We have no chance of keeping global warming under 1.5 degrees unless we cut emissions from the building sector by making our homes more efficient. At the same time, with energy prices rising and extreme weather events such as heatwaves becoming more frequent and more severe, we need to be confident our homes can provide safe and affordable shelter into the future. And ensuring the transition to clean energy is fair will depend on everyone, particularly low-income and vulnerable households, having access to efficient, sustainable homes.
So as someone who has been actively involved in these issues for some time, particularly in my previous role as Efficiency Campaigner with Environment Victoria, I am very excited to join Renew to take on the new Sustainable Housing Advocate role. I will be responsible for co-ordinating advocacy for policy change to drive improvements in the performance of all homes, new and existing.
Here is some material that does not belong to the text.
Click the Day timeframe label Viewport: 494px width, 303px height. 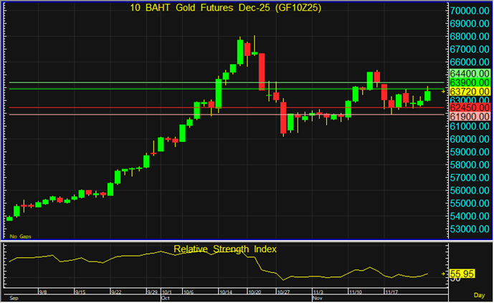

My first priority will be to work with other environment and consumer organisations around the country who share our concerns about poor quality housing, to ensure the next update of National Construction Code mandates higher efficiency standards for new homes. Federal, state and territory energy ministers are meeting in December this year to recommend changes to the code which will come into effect in 2022.
Here at Renew we’ll also be ramping up efforts to secure other important reforms such as efficiency standards for rental homes and mandatory disclosure of efficiency ratings for homes for sale, that will drive improvements in our existing housing stock. There has been important progress in these areas recently, with Queensland and Victoria passing new rental laws that create the power to set minimum standards.
But there’s still more to be done to ensure these standards include basic efficiency measures that will help shield tenants from rising energy bills and health and safety risks of living in inefficient homes. We’ll be continuing to work with our allies including the One Million Homes Alliance in Victoria and consumer organisations around the country to make sure the case for sustainable housing is heard loud and clear by decision makers.
It’s time that all people in Australia lived in housing that was highly energy efficient and sustainable, truly appropriate for the 21st century and resilient in the face of a changing climate!